I thought that the table of contents alone unmasks how the United States of America has devolved into a brutal torturing regime. And I believe that is a fairly objective statement. The ICRC also says so, in their reserved way, and calls for investigations, but it turns out that the ICRC report doesn't allow copy and paste. The full pdf is here (about 40 pages):
http://www.nybooks.com/icrc-report.pdf
Should you actually read the text, which you should since you are the one paying for this torture with your tax dollars, you will find that what has been done is far far worse than anything reported in the media. There is no coverage; the tapes are destroyed so no pictures too. They, yes the mighty "they," are going to try to hide this. They cannot hide it because it is so evil and reprehensible that it cannot but come out. We as a society must deal with this, which is Danner's (the below excerpted article's author, and the guy who obtained the ICRC "secret" report) main point.
Danner's article is nuanced, subtle and lengthy--and not very well suited to a fair use soundbite. He has several interesting points.

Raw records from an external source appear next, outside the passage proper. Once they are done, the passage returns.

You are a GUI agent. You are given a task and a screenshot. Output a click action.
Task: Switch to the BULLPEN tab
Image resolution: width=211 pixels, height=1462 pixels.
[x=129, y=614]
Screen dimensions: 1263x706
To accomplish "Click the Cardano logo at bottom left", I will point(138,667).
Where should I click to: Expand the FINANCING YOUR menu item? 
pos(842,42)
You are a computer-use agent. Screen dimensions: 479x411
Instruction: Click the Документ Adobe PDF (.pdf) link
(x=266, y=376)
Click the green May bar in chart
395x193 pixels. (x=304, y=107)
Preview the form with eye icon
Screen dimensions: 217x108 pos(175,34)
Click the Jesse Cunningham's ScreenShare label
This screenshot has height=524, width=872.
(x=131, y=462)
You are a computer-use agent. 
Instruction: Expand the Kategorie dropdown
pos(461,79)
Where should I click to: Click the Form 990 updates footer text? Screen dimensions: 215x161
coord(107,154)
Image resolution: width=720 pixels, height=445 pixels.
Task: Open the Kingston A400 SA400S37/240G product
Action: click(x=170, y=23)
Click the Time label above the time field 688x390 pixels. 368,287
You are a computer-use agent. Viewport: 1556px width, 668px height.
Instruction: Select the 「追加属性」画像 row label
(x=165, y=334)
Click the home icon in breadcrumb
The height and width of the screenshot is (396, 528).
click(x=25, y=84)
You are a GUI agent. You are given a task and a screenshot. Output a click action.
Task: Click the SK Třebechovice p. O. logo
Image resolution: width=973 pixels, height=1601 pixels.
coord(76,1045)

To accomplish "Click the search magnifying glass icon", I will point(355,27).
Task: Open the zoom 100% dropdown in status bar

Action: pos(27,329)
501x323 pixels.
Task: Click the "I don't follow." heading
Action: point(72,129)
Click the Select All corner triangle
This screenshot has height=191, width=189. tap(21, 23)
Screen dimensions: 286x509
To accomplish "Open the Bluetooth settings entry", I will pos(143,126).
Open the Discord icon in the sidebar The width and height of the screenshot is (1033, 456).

One idea which he gets into right away explains Cheney's recent flurry of media appearances as a set up for "I told you so." The media/pr logic of that being if we scale back authoritarian policies of the Bush years, and something bad happens via terrorism, then that's why you need republicans, massive defense spending, wars, curtailed civil liberties and, of course, torture.-------------
Volume 56, Number 7 · April 30, 2009
The Red Cross Torture Report: What It Means
By Mark Danner
ICRC Report on the Treatment of Fourteen "High Value Detainees" in CIA Custody
by the International Committee of the Red Cross43 pp., February 2007
...
How to inflict pain without causing injury that might inhibit or prevent further interrogation? And how to do so in such a way that the pain inflicted might be said not to be akin to that "associated with serious physical injury so severe that death, organ failure, or permanent damage resulting in a loss of significant body function will likely result"? This was of course the legal definition of torture concocted by White House and Justice Department lawyers (and codified in what has come to be known as the "Torture Memo," written by John Yoo and signed by Jay Bybee on August 1, 2002). The challenging task set before these lawyers was to somehow "make legal" a set of techniques that had originated in a program developed expressly to prepare soldiers for techniques that were illegal, and thereby to offer officials and interrogators a "golden shield" that would suffice to convince them they would be protected from legal consequences.)
In answer to these questions, and with the benefit of experimentation, especially on Mr. Abu Zubaydah, one of the first of the alleged "big fish" al-Qaeda captives, the CIA seems to have arrived at a method that is codified by the International Committee of the Red Cross experts into twelve basic techniques, as follows:
* Suffocation by water poured over a cloth placed over the nose and mouth...
* Prolonged stress standing position, naked, held with the arms extended and chained above the head...
* Beatings by use of a collar held around the detainees' neck and used to forcefully bang the head and body against the wall...
* Beating and kicking, including slapping, punching, kicking to the body and face...
* Confinement in a box to severely restrict movement...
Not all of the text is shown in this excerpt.